#### [Directions for this task]
Would you transcribe the records below from the line with "The image size is (1020, 581)." to the line with "the Help question", ends included, exactly and with nothing more, leaving the pictures out?

#### [Records to use]
* * * *

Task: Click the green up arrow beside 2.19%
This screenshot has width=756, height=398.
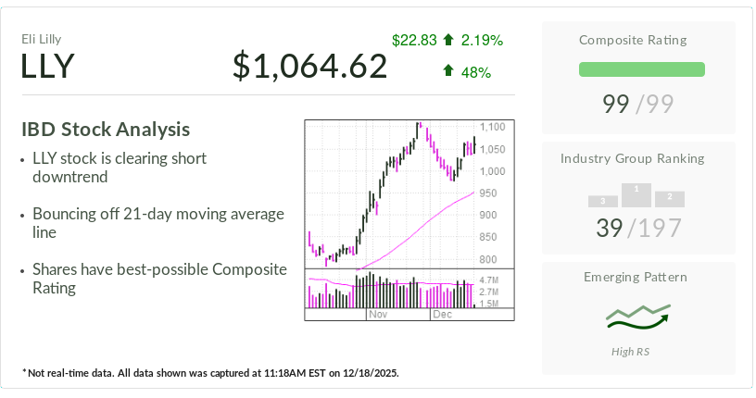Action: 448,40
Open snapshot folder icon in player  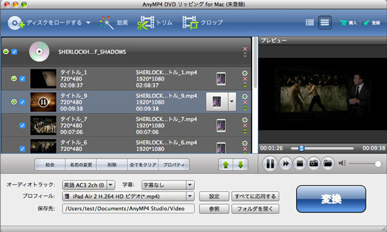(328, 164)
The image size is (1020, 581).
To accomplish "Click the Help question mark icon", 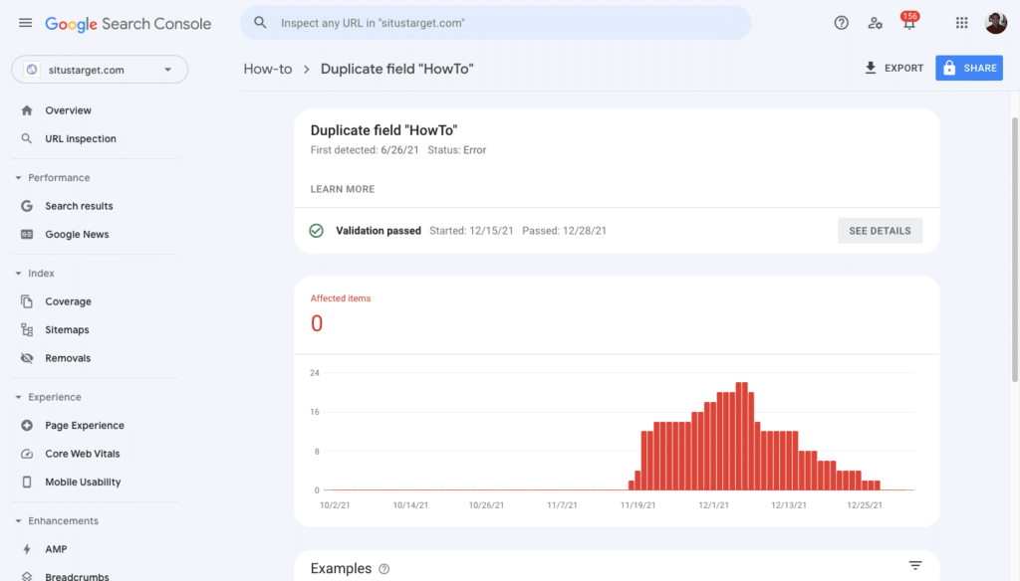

* * * *

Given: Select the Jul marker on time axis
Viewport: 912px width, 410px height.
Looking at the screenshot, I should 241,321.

* * * *

#### [Exercise result]
The image size is (1020, 581).
To accomplish "Click the Help question mark icon", 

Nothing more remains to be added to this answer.